[Collected data]
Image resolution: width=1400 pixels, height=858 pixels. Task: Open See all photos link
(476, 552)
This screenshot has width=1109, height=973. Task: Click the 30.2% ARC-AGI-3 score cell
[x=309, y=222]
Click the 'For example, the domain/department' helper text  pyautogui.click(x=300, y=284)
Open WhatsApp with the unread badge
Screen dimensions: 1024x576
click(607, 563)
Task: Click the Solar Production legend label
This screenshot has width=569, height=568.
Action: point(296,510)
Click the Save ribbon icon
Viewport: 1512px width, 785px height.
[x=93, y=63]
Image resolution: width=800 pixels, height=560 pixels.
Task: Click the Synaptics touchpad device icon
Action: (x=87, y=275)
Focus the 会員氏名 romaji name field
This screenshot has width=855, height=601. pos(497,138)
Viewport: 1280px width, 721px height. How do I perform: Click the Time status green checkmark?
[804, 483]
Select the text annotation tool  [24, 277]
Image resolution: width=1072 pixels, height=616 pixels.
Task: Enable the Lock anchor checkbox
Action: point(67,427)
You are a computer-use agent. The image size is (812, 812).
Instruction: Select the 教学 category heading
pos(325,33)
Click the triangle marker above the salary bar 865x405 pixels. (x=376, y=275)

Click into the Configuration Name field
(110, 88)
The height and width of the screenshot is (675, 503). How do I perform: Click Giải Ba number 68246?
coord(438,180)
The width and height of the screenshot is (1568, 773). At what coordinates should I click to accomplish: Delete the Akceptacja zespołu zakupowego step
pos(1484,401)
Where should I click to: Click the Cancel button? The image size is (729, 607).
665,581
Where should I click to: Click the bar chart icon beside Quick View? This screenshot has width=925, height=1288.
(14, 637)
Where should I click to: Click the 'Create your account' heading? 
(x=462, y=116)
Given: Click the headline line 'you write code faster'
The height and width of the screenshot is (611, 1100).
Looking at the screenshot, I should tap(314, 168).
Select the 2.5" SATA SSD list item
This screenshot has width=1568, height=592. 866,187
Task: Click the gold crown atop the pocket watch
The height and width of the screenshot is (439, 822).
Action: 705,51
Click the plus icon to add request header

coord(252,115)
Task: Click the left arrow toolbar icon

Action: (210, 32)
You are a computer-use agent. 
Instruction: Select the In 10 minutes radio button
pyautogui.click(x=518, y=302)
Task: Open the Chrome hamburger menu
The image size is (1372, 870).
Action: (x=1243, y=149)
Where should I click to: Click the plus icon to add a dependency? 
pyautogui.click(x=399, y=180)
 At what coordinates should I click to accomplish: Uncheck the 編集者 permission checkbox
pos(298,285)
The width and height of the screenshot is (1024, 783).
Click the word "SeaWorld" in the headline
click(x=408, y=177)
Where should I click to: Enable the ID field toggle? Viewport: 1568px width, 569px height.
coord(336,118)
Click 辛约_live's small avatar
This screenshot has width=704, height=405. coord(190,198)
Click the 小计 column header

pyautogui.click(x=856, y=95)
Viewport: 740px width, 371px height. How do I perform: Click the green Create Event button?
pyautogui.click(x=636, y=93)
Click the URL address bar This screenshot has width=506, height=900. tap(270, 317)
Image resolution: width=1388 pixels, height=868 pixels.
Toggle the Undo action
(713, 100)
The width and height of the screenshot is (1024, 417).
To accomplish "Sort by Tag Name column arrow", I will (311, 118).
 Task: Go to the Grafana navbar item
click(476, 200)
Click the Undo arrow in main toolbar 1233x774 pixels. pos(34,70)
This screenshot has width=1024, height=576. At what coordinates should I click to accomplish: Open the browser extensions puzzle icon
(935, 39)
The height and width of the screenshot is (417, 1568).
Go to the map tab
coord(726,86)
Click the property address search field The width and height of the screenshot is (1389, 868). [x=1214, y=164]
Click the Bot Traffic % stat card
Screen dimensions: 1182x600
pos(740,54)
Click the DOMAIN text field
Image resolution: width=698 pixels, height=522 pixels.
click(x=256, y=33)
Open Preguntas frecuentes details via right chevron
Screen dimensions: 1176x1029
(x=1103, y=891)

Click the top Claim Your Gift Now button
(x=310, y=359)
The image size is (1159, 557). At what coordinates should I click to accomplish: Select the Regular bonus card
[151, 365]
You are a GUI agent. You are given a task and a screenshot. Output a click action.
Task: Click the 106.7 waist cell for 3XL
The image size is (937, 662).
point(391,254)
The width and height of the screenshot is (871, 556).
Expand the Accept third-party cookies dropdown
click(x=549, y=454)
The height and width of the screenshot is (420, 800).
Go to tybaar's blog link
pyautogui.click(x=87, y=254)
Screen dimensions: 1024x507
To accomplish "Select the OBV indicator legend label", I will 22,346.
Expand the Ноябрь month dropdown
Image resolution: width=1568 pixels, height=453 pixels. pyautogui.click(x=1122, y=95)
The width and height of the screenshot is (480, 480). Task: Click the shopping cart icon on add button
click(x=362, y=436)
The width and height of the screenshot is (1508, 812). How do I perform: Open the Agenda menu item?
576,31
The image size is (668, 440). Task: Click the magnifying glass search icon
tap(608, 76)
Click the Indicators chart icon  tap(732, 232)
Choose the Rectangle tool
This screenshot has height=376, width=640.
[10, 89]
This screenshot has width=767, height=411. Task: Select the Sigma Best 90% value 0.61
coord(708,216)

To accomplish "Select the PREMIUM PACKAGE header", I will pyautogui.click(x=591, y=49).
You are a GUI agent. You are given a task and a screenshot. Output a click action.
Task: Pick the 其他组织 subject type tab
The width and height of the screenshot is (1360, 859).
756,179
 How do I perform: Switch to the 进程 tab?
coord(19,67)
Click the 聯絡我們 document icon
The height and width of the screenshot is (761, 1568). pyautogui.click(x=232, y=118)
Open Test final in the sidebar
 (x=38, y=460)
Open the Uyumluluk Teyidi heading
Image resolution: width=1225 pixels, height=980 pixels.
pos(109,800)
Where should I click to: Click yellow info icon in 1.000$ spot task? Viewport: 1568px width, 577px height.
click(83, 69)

# Work to complete
The result should be every line that contains "label", copied from the entries.

# Expected answer
Task: Click the Solar Production legend label
To accomplish "Select the OBV indicator legend label", I will 22,346.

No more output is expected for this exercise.